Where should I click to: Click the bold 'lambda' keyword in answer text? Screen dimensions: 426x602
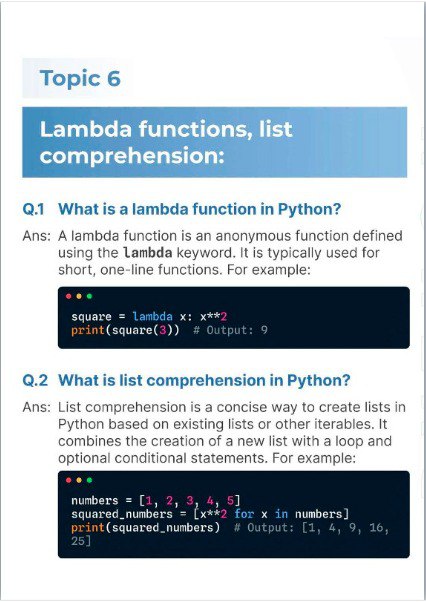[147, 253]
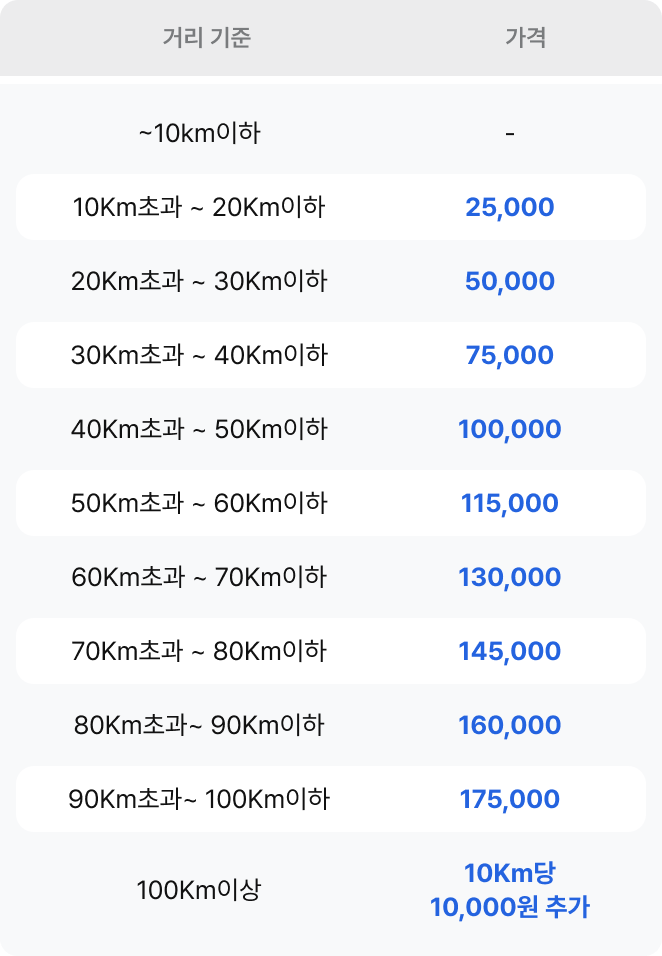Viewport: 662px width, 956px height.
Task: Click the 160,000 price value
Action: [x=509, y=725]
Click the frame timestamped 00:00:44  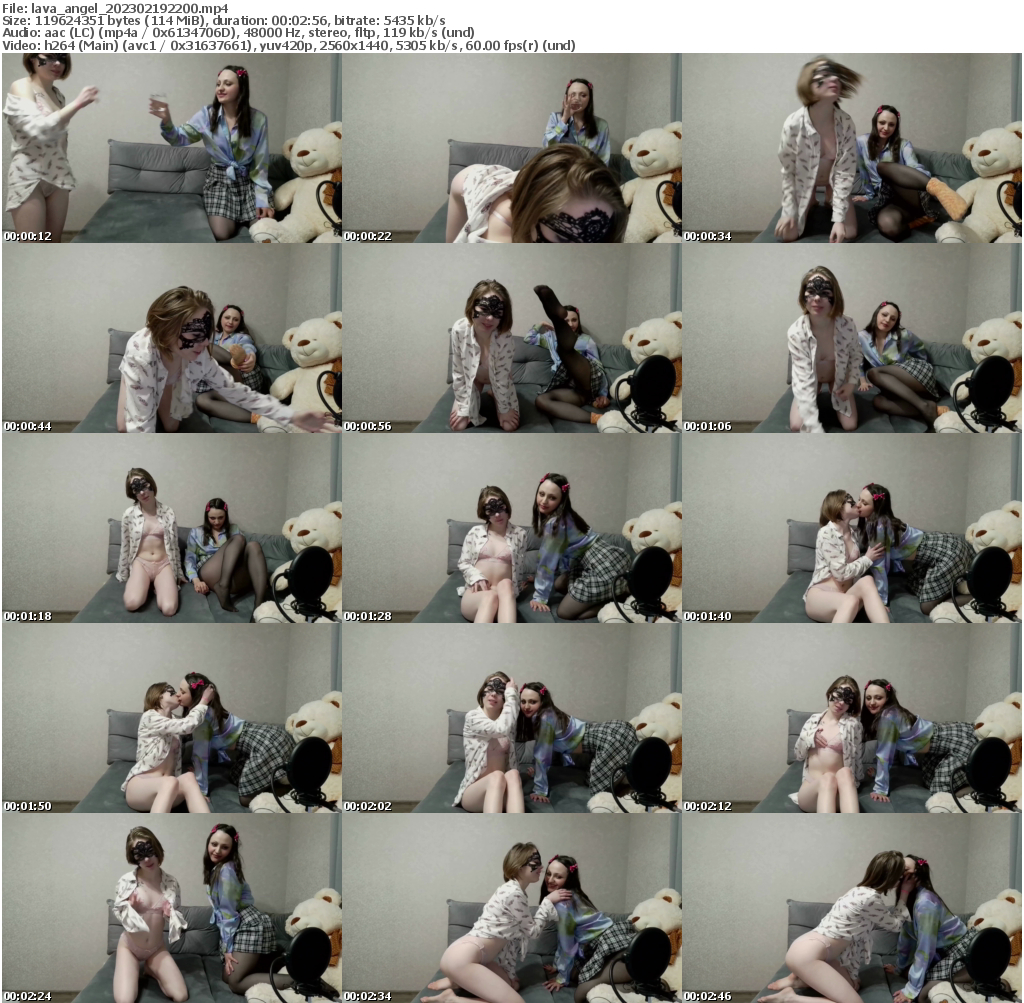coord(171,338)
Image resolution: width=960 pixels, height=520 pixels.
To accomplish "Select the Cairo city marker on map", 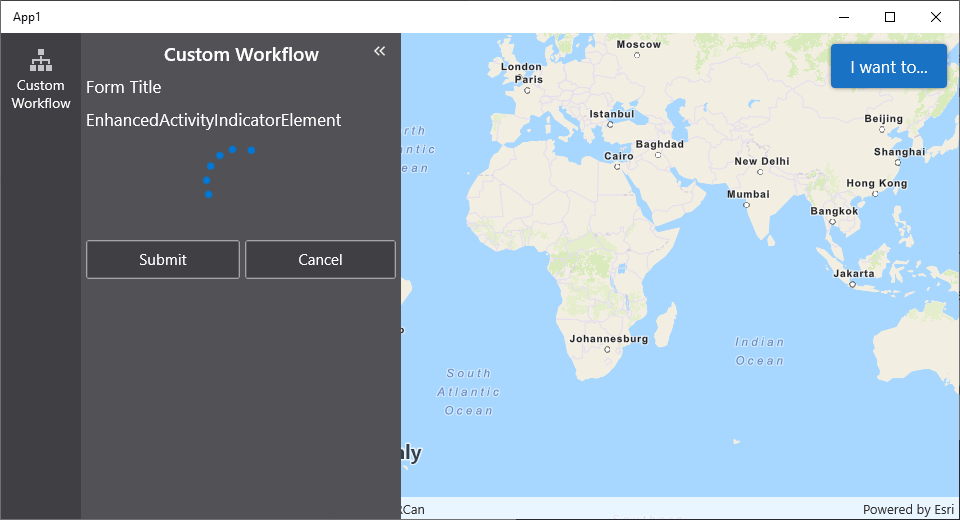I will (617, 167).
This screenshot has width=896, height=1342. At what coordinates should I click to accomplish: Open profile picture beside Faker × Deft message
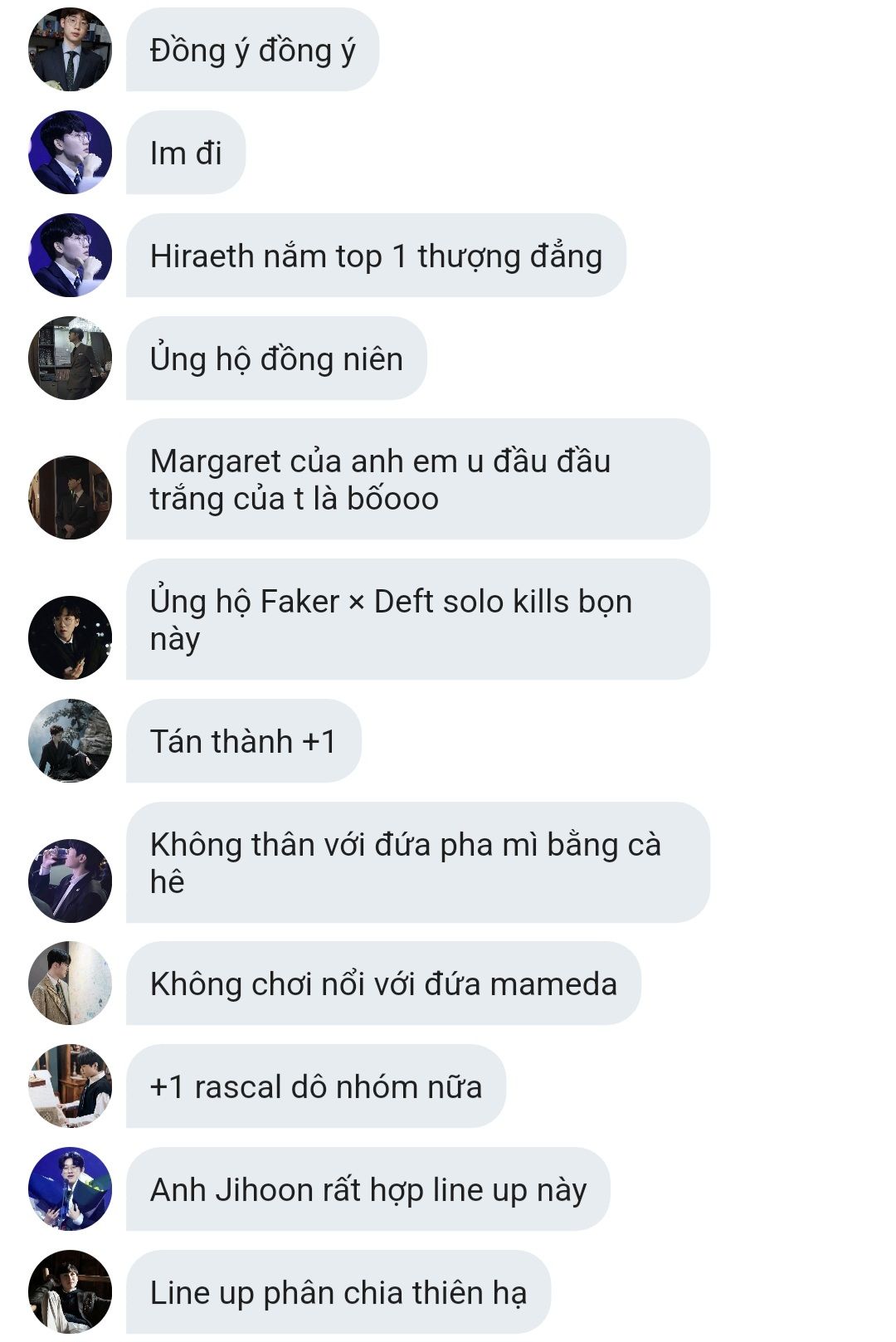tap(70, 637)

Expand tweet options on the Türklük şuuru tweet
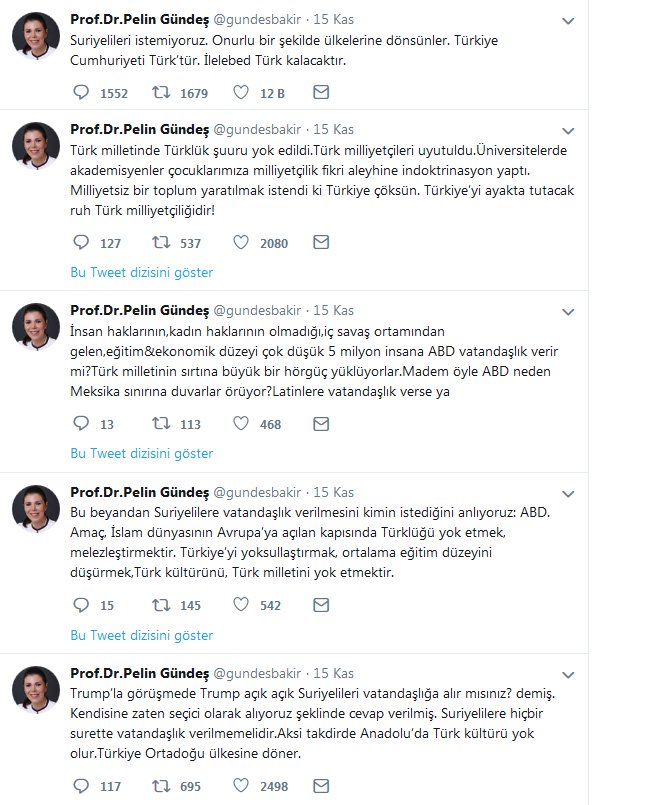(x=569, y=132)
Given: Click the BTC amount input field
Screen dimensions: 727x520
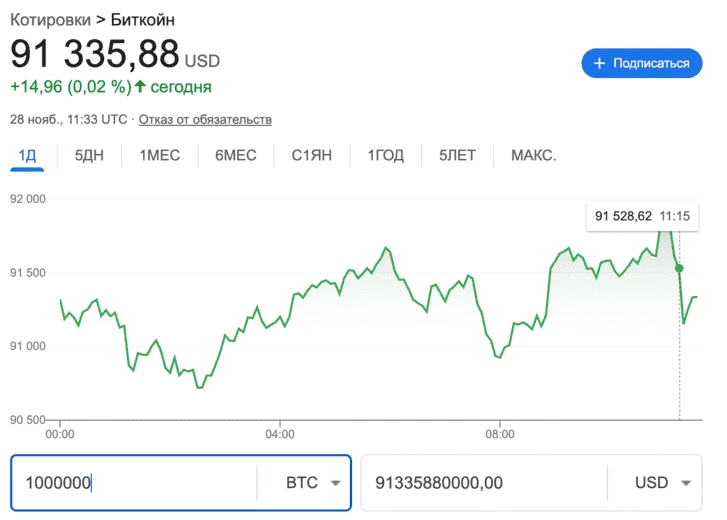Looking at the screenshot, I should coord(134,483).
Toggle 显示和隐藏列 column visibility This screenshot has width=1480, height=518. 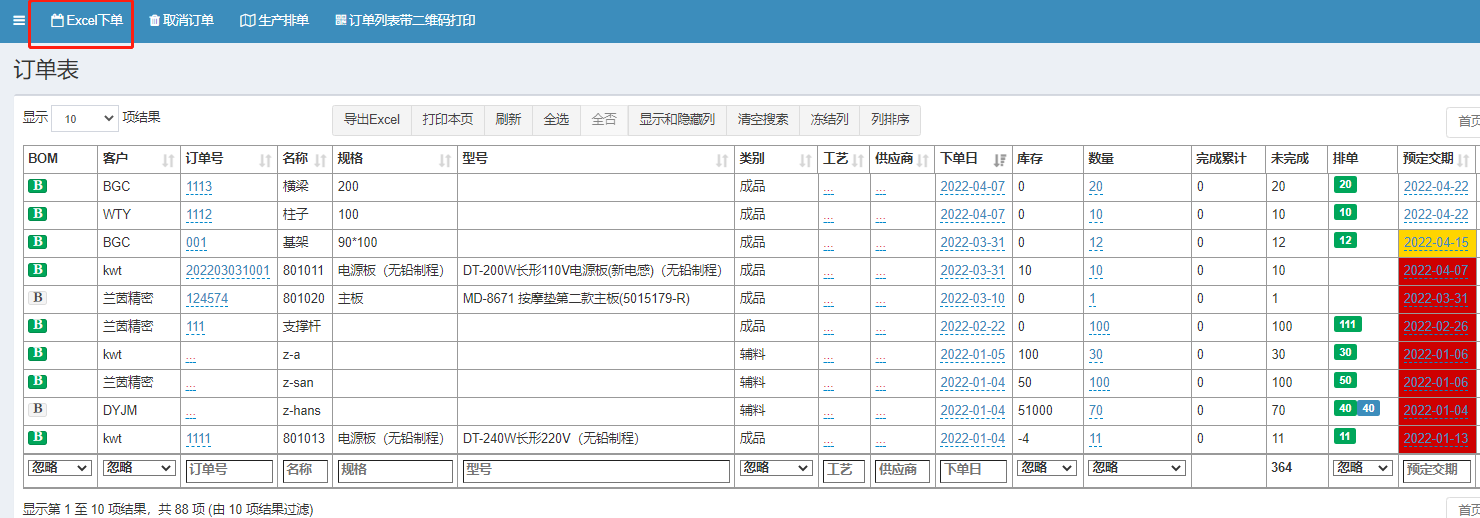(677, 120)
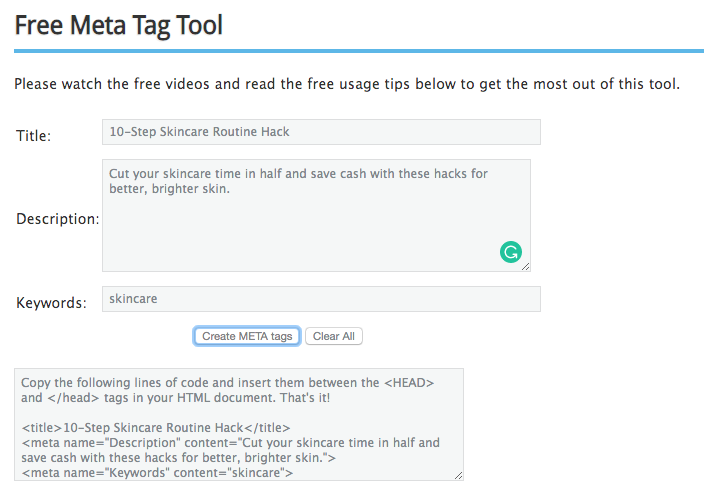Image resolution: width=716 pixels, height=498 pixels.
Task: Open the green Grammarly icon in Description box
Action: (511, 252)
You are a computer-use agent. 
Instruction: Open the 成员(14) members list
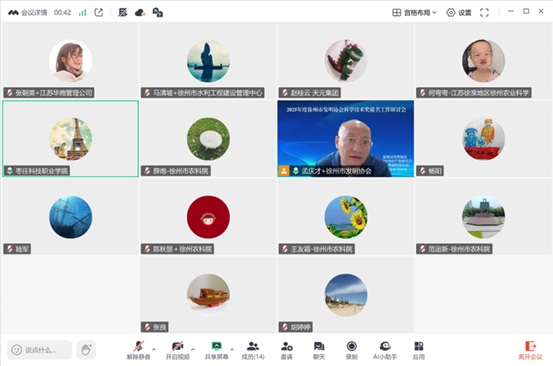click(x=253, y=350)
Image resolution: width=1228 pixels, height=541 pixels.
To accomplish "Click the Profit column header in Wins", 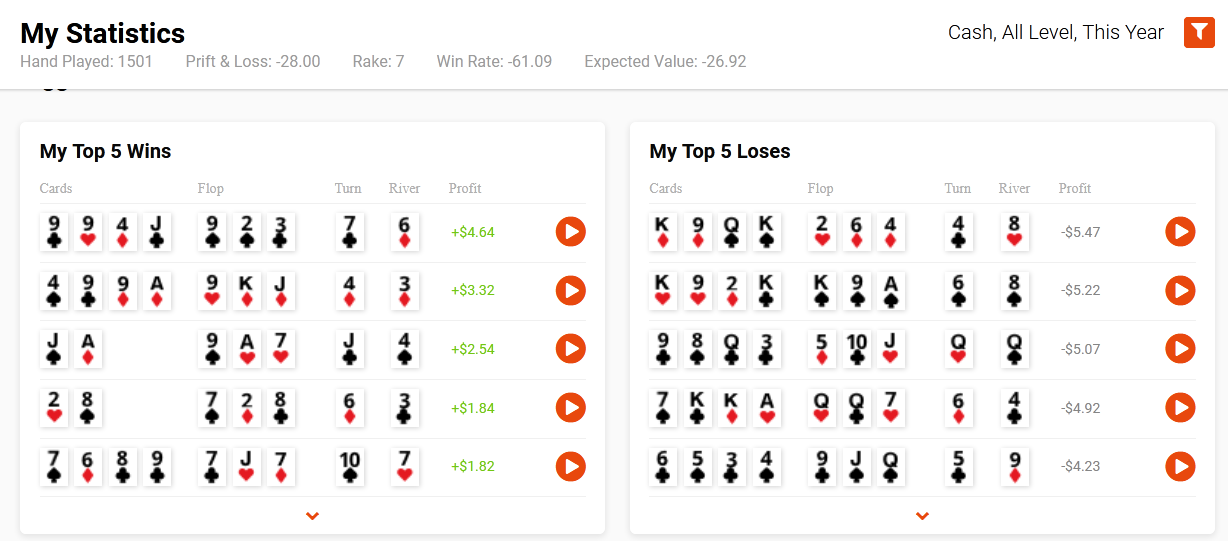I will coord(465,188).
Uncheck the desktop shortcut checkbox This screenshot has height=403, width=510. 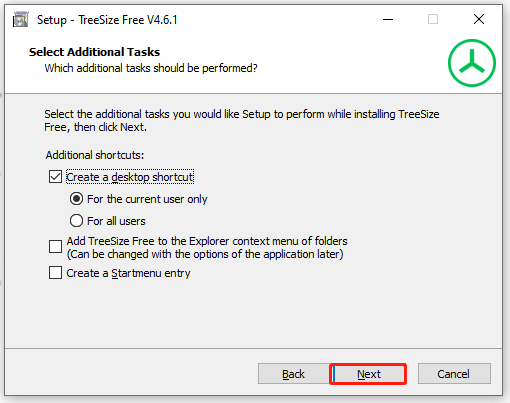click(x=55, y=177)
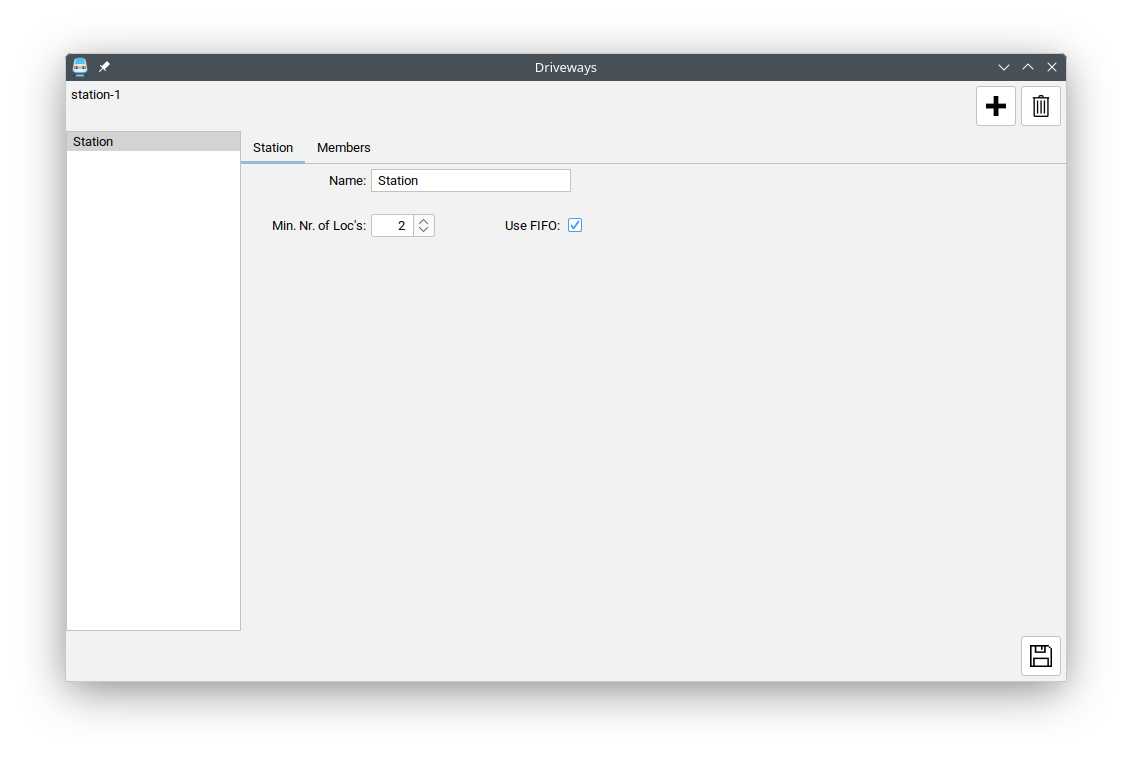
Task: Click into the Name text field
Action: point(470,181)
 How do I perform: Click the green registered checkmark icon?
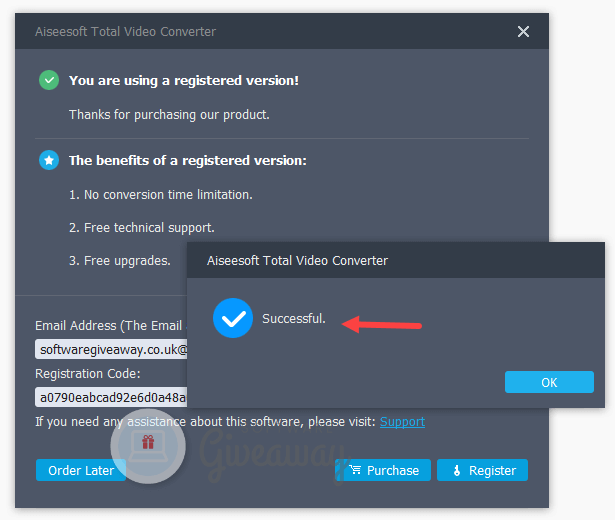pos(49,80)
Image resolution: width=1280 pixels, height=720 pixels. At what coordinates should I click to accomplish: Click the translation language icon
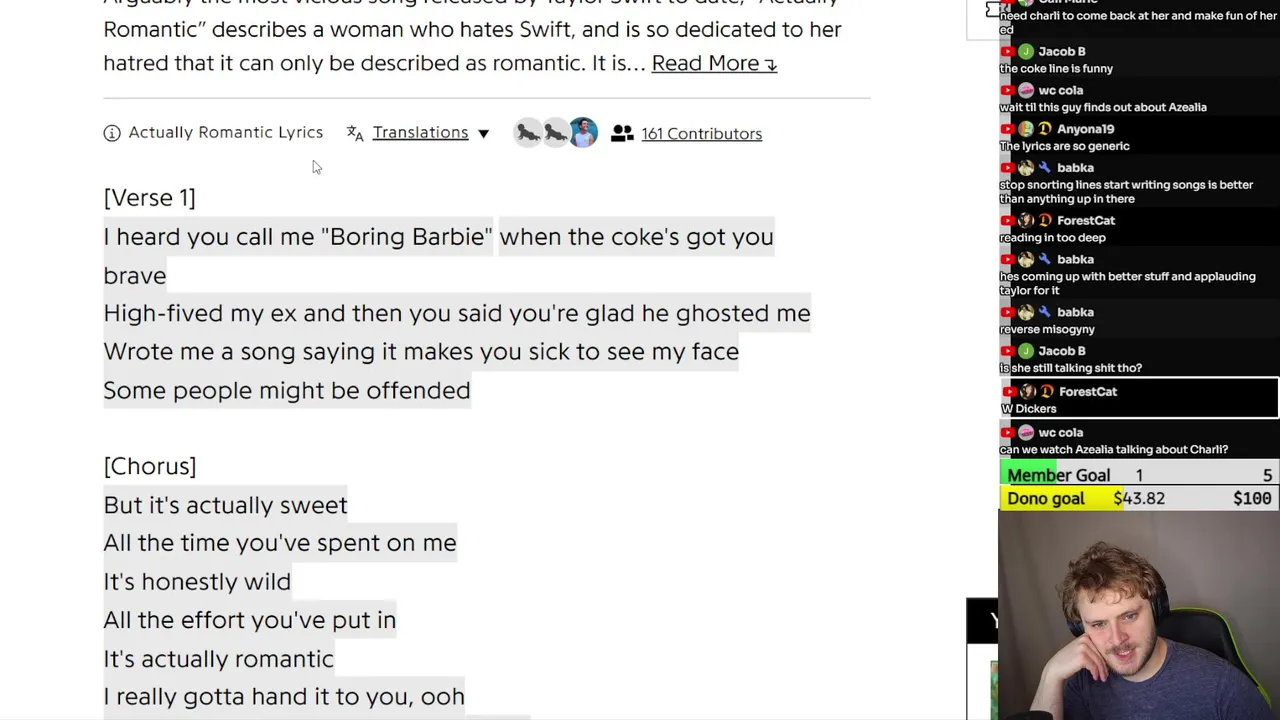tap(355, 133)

### To do
Pictures stay out of this copy. Retype exactly the lines from the one with "How do I perform: Click" through the last line of the data, both ends included, and nothing more.

### Solution
 How do I perform: Click the green registered checkmark icon?
pos(49,80)
Image resolution: width=1280 pixels, height=720 pixels. At what coordinates should I click to accomplish: Click the translation language icon
tap(355, 133)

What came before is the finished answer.